In def extractSubnetwork(up_heats, down_heats, up_heats_diffused,
down_heats_diffused, size_control, set_alpha) in bin/tiedie line 106, it
calls the findLinkerCutoff when the alpha value is none. findLinkerCutoff
calls findLinkerCutoffMulti when there are two sets(source set, target
set),and at findLInkerCutoffMulti line 411 tiedie_util.py.
The parameter size in findLInkerCutoffMulti only used to check if the size
is 0 or not, and does not have any other use in the function, and
filterLinekrs call (up_heat_diffused,down_heat_diffused,1) with the set
size of 1 for filtering the minimum score at 411 tiedie_util.py.
I am having hard time understanding the proper size of cutoff for large
network, and would you explain what would be appropriate way to find the
cutoff? I have tried setting different sizes with using pagerank, but they
all resulting the entire graph in tiedie.sif file.
Please let me know if you have any questions, and thanks in advance.
—
You are receiving this because you are subscribed to this thread.
Reply to this email directly, view it on GitHub
<#2>, or mute the thread
<https://github.com/notifications/unsubscribe-auth/AASH6GgFZdeQizfe-ZjfQ0cxQOFS0oxJks5s41zOgaJpZM4QmpHA>
.
|
Thanks for your prompt response!
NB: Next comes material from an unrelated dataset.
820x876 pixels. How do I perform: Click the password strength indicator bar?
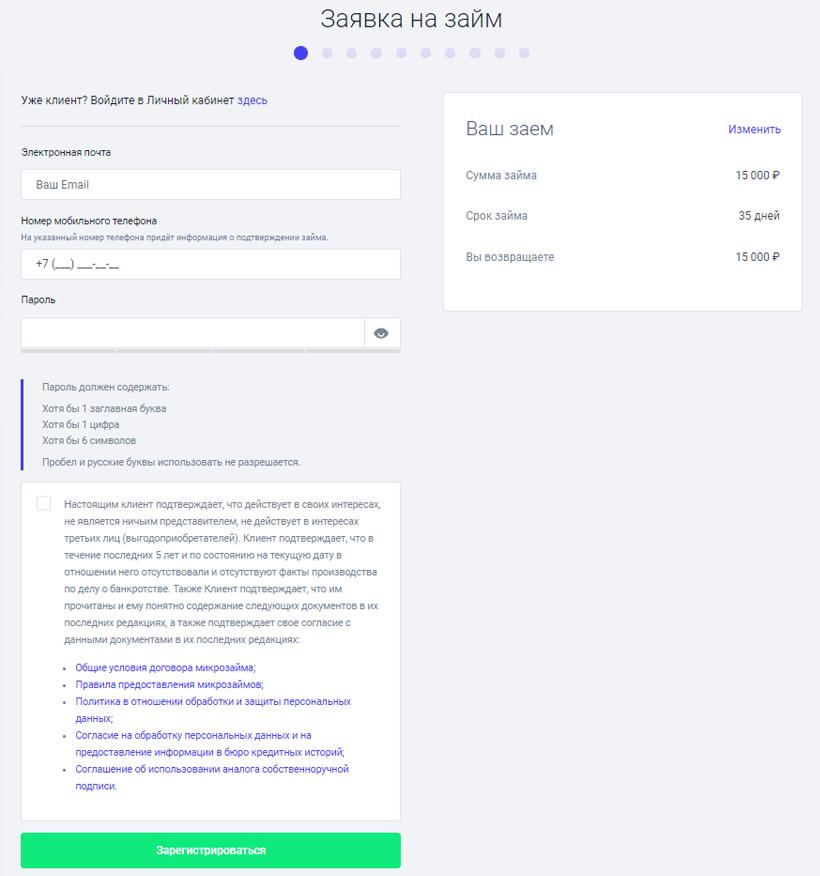[x=211, y=351]
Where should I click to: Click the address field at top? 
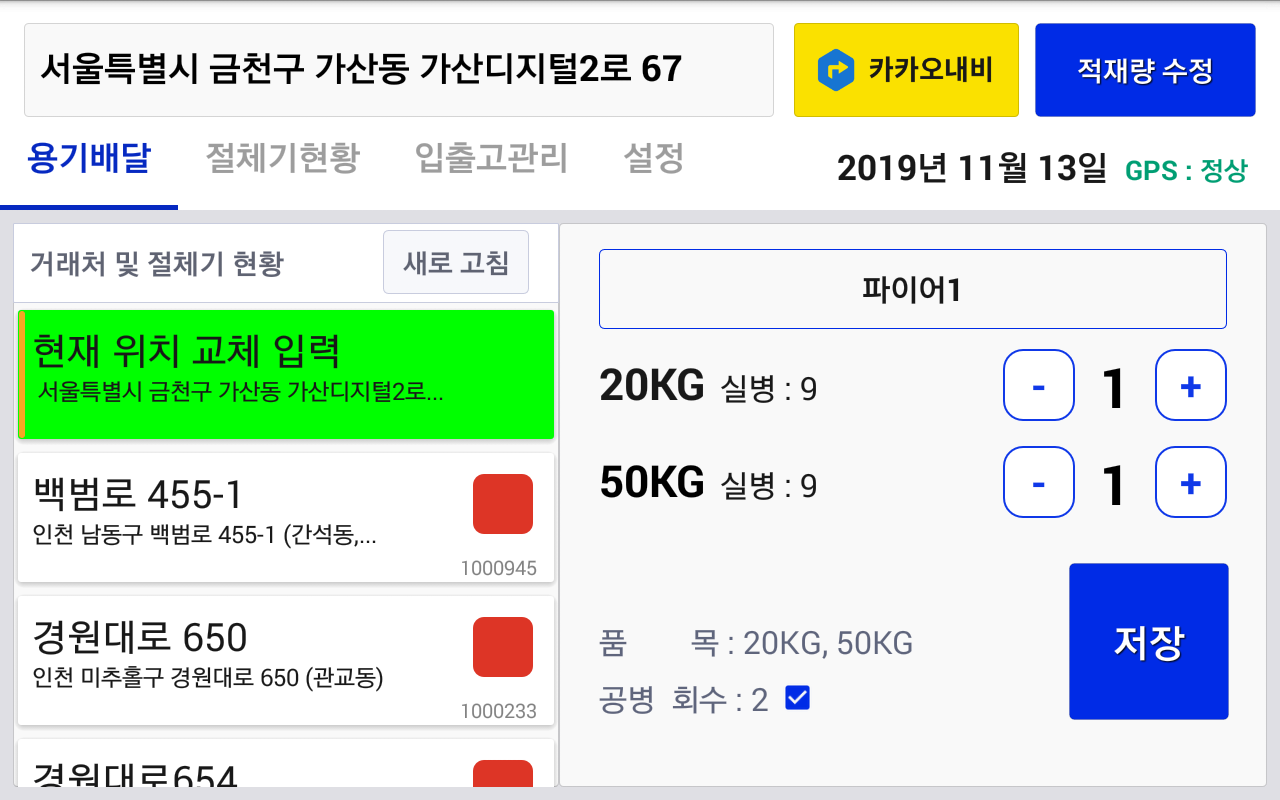pos(399,70)
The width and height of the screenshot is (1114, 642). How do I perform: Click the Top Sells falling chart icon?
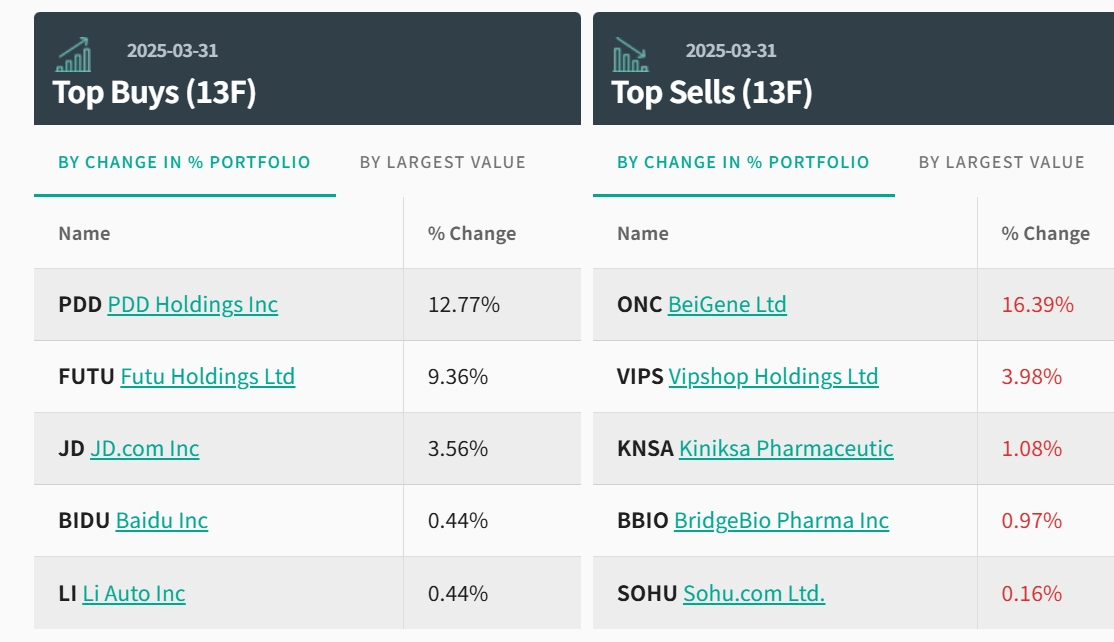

For my input, the network contains 512 nodes and 158776 edges, with 14 upstream source nodes and 14 downstream target nodes. Since background network relatively large, I was not able to run the commend with pagerank option due to the memory issue. Would you elaborate what informal 'prior' means? Thanks! |
Interesting, sounds like a fully connected network as input: 512 choose 2
is ~131 thousand, so you must have multiple edges in there as well.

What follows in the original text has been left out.